Car la Chine ne cache pas ses ambitions pour régir les normes de l’économie mondiale et a décidé de dominer les technologies nucléaires les plus performantes, aussi bien de 3ème et 4ème génération que  celle, à plus long terme, du Graal de l’énergie : la fusion nucléaire.
Parallèlement, les chinois investissent massivement dans l’éolien européen, écrasent le marché des panneaux solaires dont ils détiennent le quasi monopole des terres rares nécessaires à leur fabrication.
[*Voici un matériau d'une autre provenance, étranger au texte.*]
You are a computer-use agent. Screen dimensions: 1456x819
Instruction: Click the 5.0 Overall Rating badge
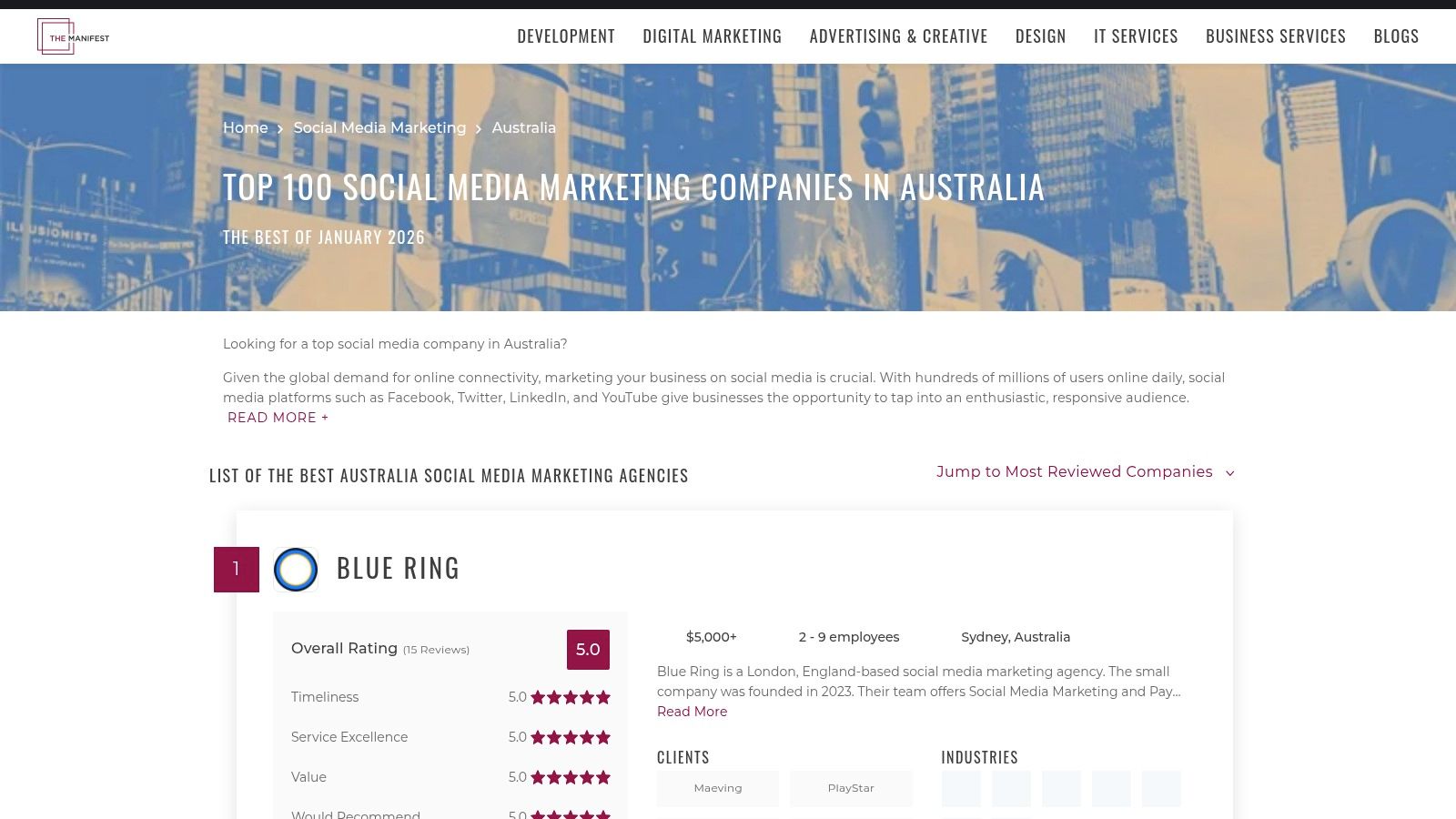coord(588,649)
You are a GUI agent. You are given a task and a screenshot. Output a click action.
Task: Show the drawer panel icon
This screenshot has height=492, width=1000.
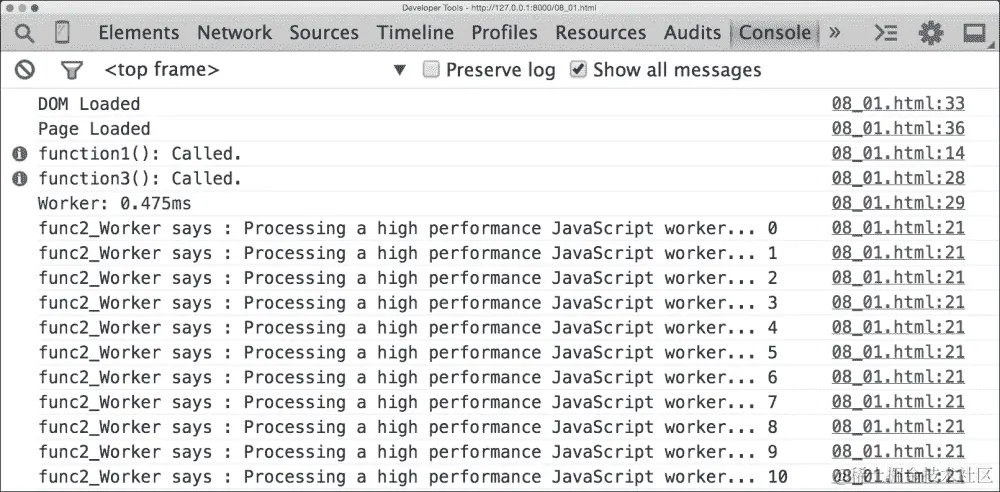pyautogui.click(x=886, y=33)
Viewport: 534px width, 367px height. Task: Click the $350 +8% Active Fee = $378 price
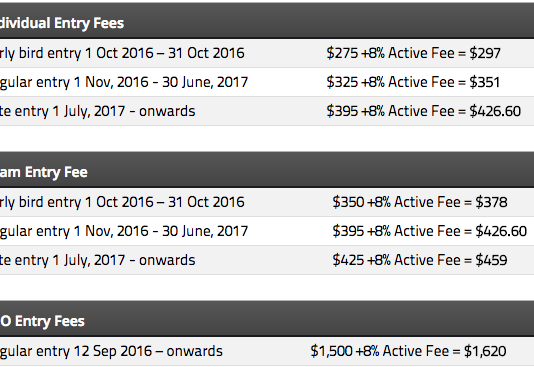pyautogui.click(x=420, y=202)
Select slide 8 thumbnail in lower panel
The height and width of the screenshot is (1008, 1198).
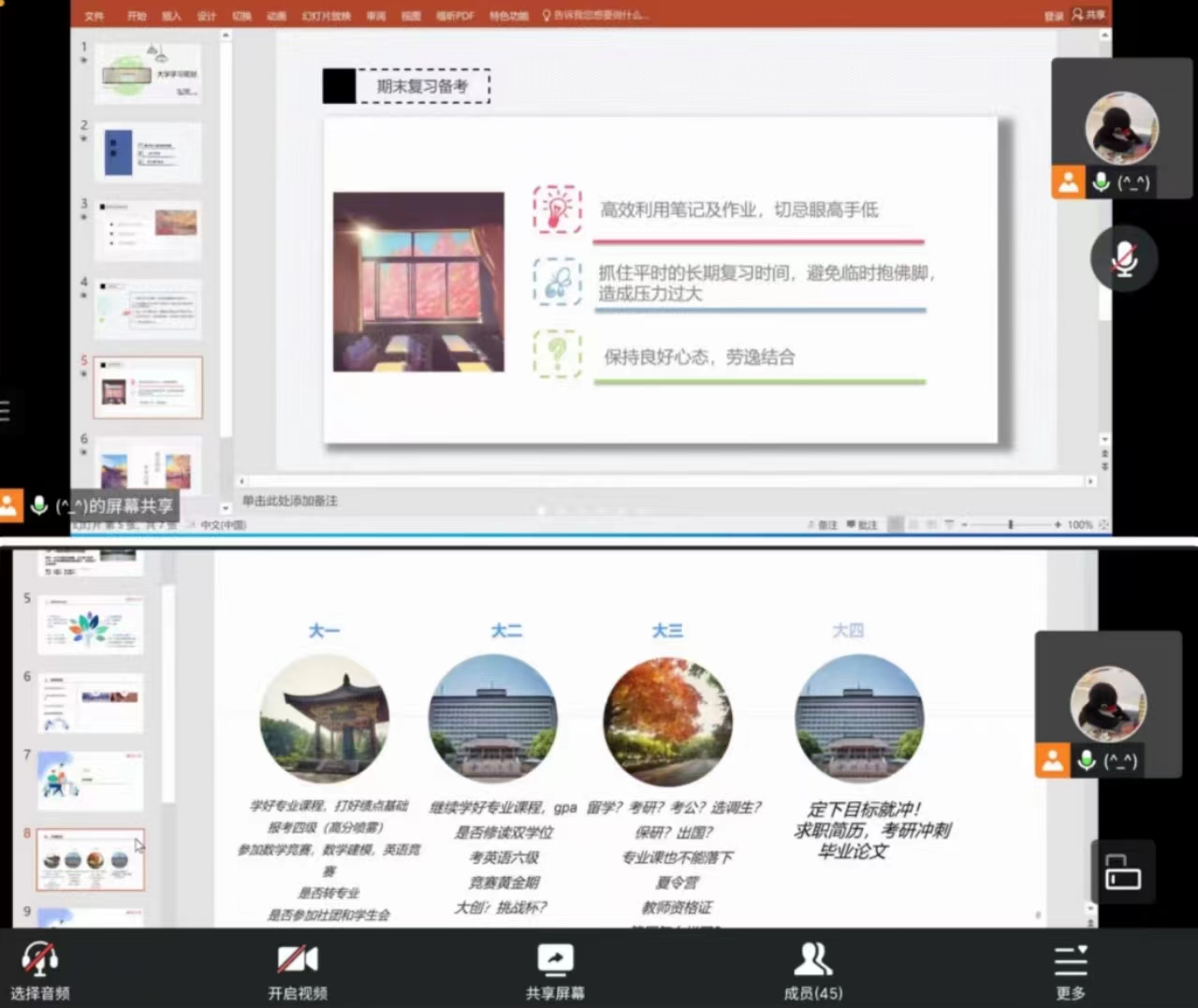pyautogui.click(x=90, y=859)
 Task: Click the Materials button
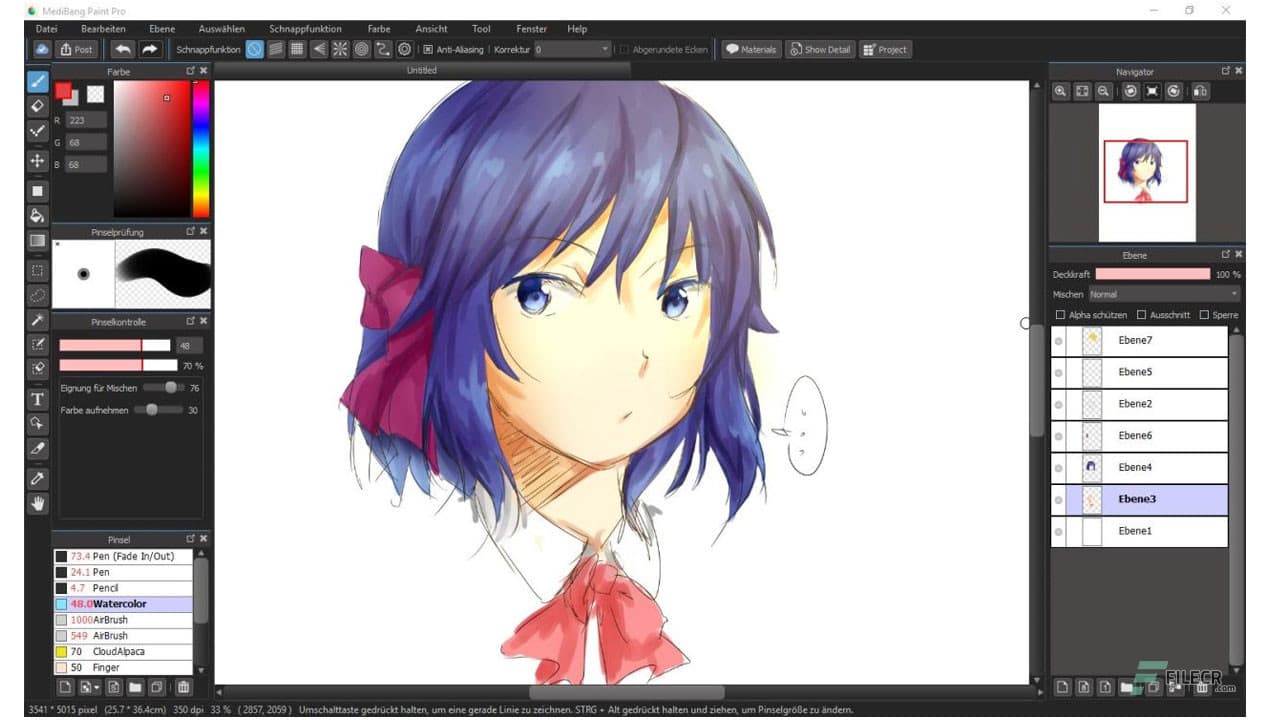coord(750,48)
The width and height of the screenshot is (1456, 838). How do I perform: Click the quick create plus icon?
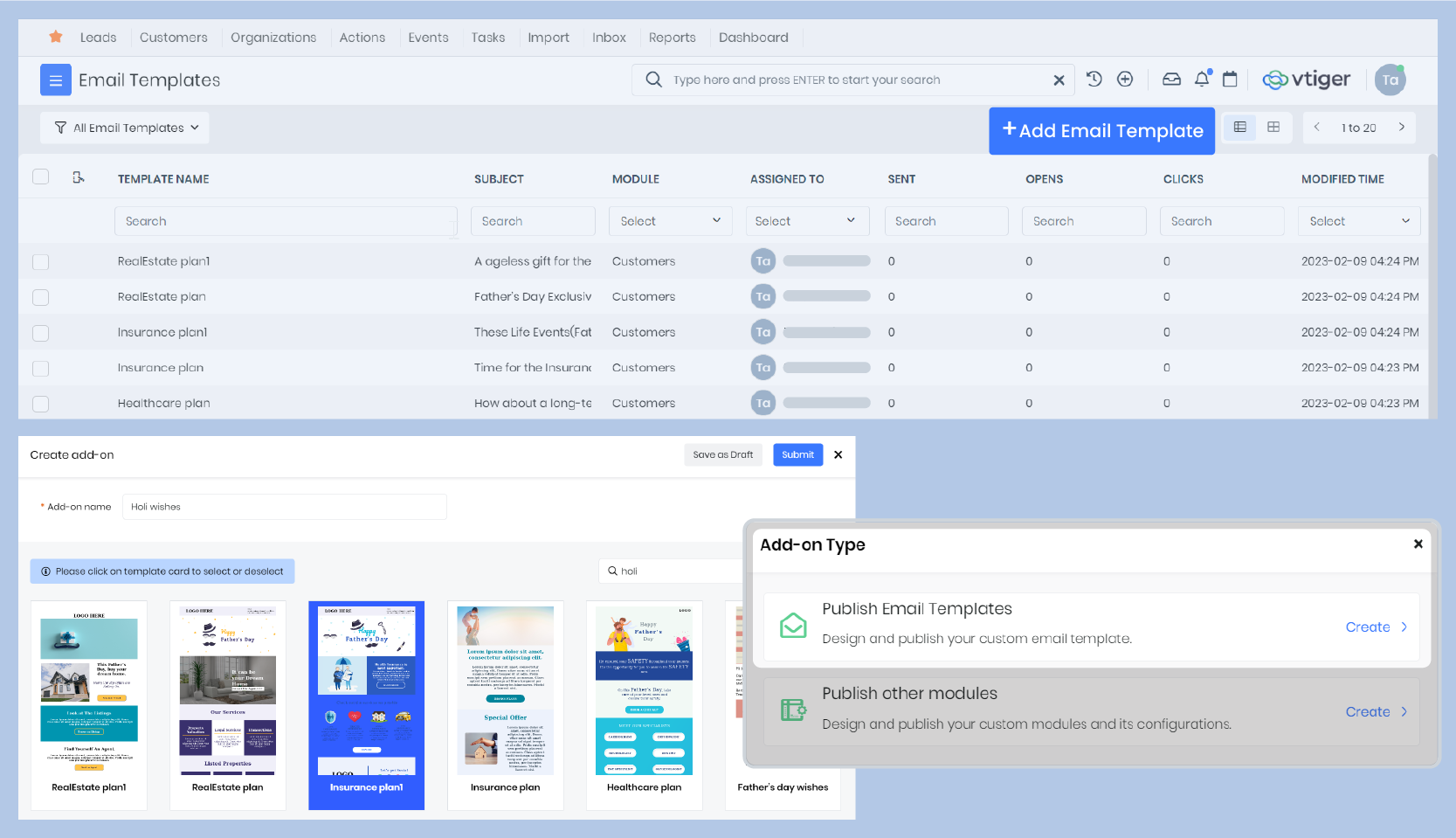pyautogui.click(x=1125, y=80)
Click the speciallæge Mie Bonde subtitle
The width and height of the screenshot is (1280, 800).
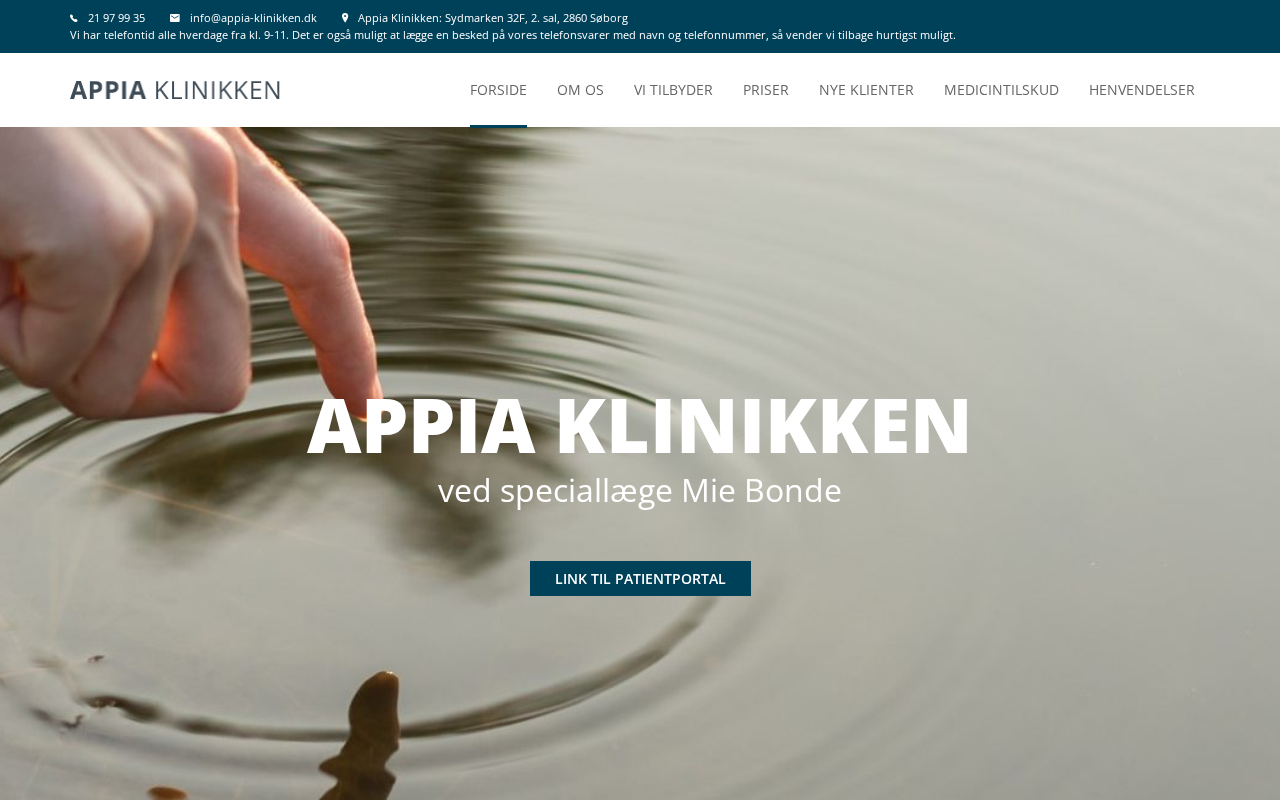pyautogui.click(x=640, y=491)
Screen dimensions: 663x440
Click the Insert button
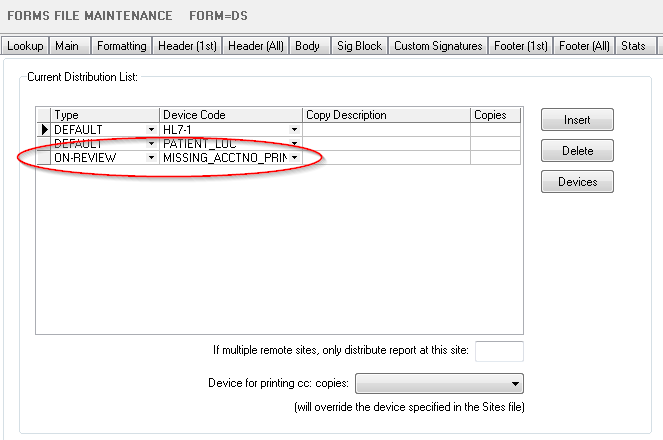tap(577, 120)
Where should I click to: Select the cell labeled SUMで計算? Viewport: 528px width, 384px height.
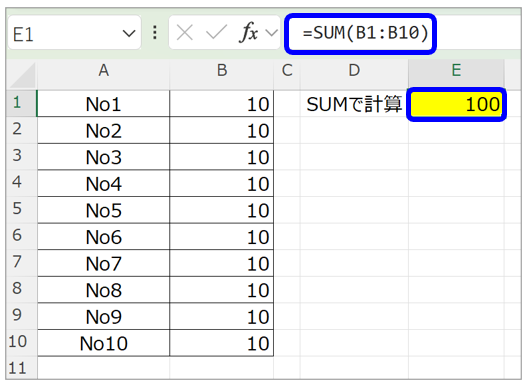click(x=354, y=104)
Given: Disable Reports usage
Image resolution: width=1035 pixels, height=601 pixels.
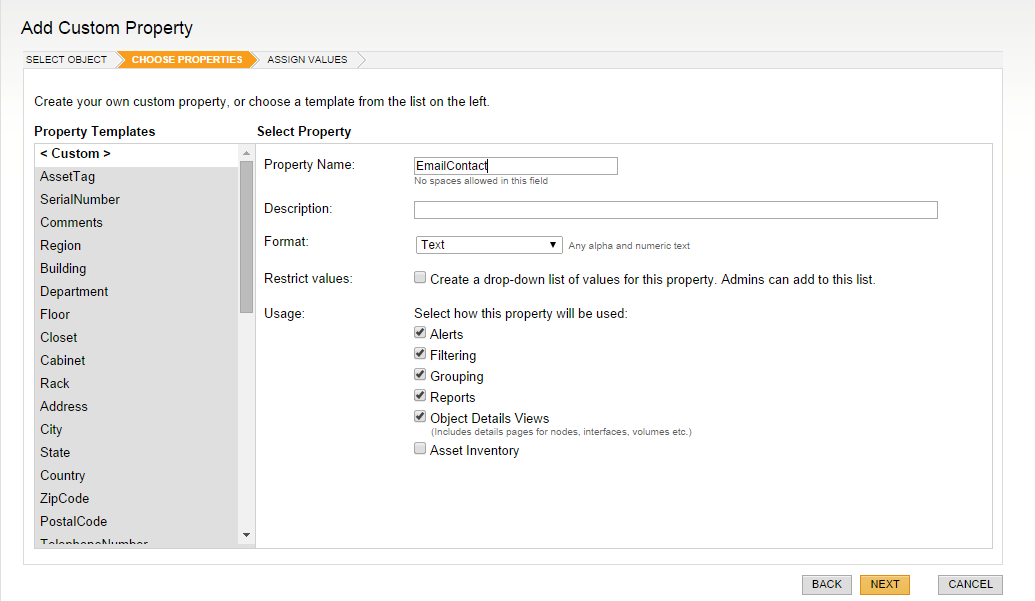Looking at the screenshot, I should click(x=420, y=395).
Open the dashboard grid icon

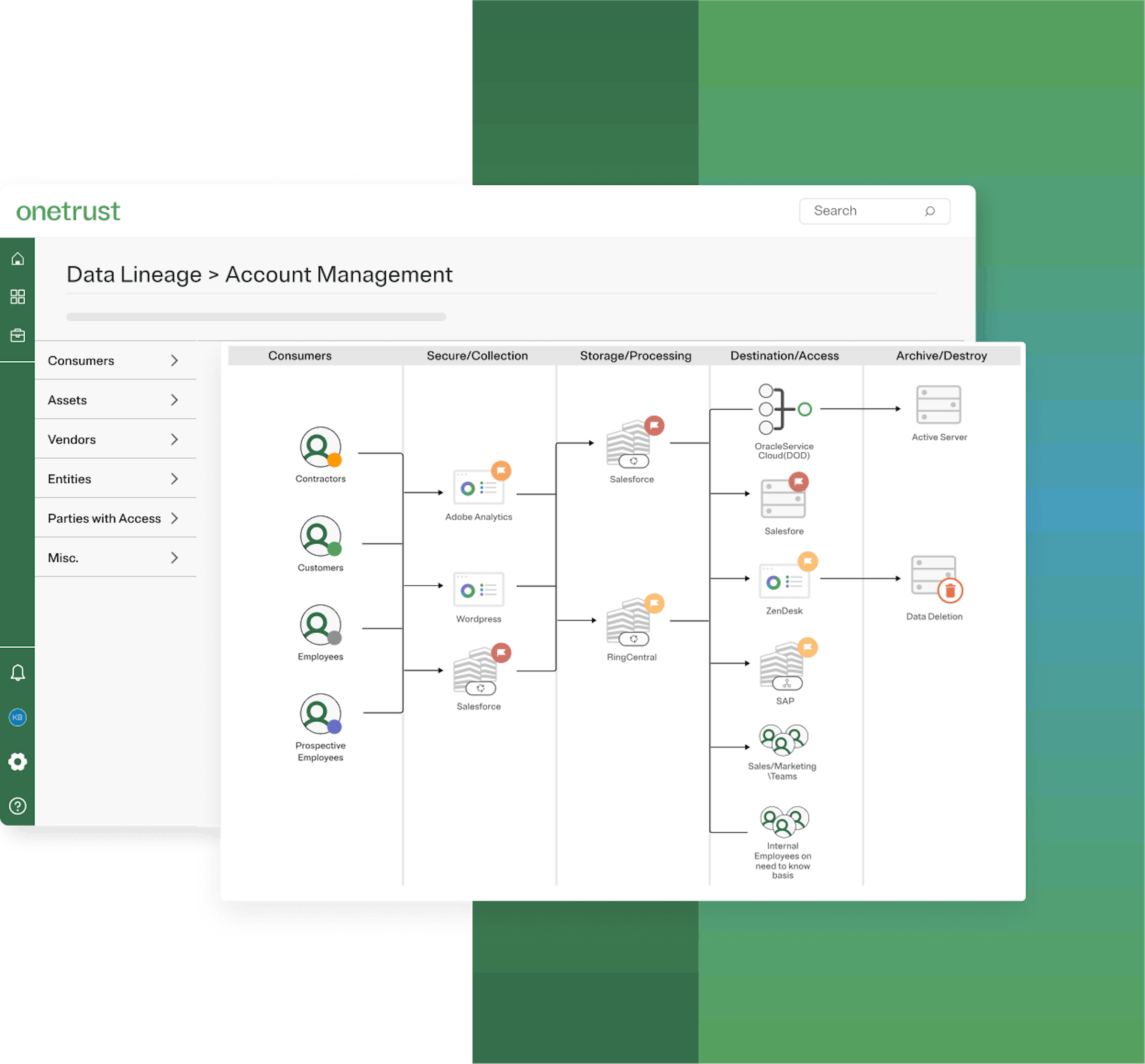tap(18, 297)
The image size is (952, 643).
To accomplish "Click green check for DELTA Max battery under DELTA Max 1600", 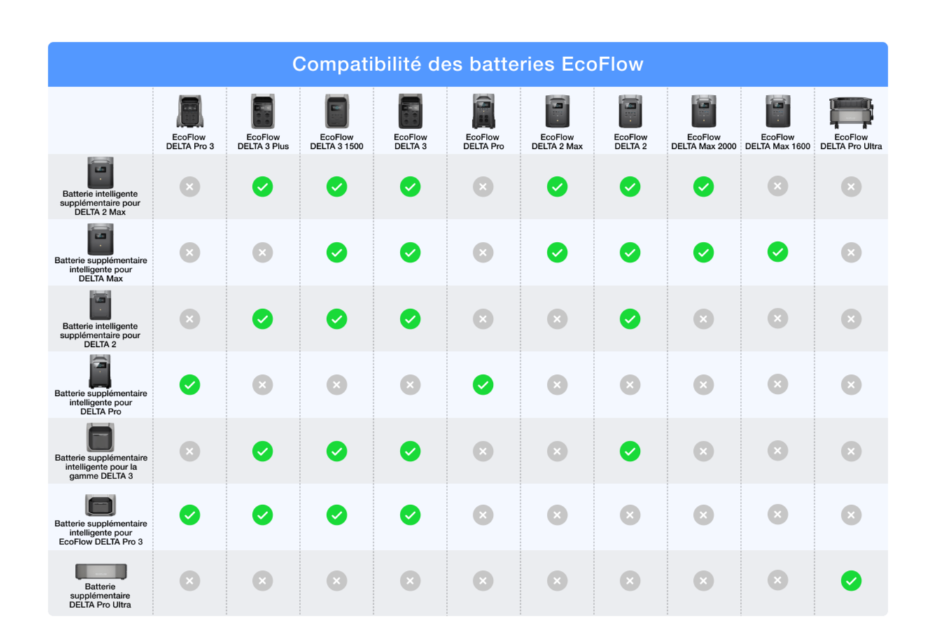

Il serait utile de se rappeler que le développement des énergies renouvelables en Chine était sous tendu par l’opportunité du transfert de technologies vers la Chine et celle de polluer à moindre coût en Occident.
Alors que son retour de bâton fragilise désormais son système électrique, l’Europe commence à peine à réaliser qu’en rachetant le secteur de son énergie, c’est sur ses forces vives que la Chine s’apprête à mettre la main.
Les hypothèses de stockage futur, pourtant indispensable à la pérennité du modèle électrique actuellement préconisé, n’en sont qu’au stade de démonstrateurs subventionnés depuis maintenant 3 décennies que le problème est posé en ces termes.
Sans même qu’on sache encore quelle technologie sera la plus pertinente.
Et l’Europe de l’électricité construit à grands frais une usine à gaz sur des sables mouvants en se demandant encore comment résoudre, un jour, le problème de l’injection de ses fondations.
Le formidable atout que peut représenter le nucléaire pour l’avenir de la France a amené le Chef de l’État à minimiser les engagements de fermetures de réacteurs tout en repoussant leur échéance.
Dans le même temps, il a annoncé 7 à 8 milliards d’euros annuels destinés à soutenir le développement des énergies renouvelables, notamment le triplement de l’éolien terrestre et le quintuplement du parc photovoltaïque d’ici 2030.
En jouant sur les 2 tableaux, le Chef de l’État  semble ménager la chèvre tout en respectant le chou.
Mais c’est la chèvre qui s’occupera du chou.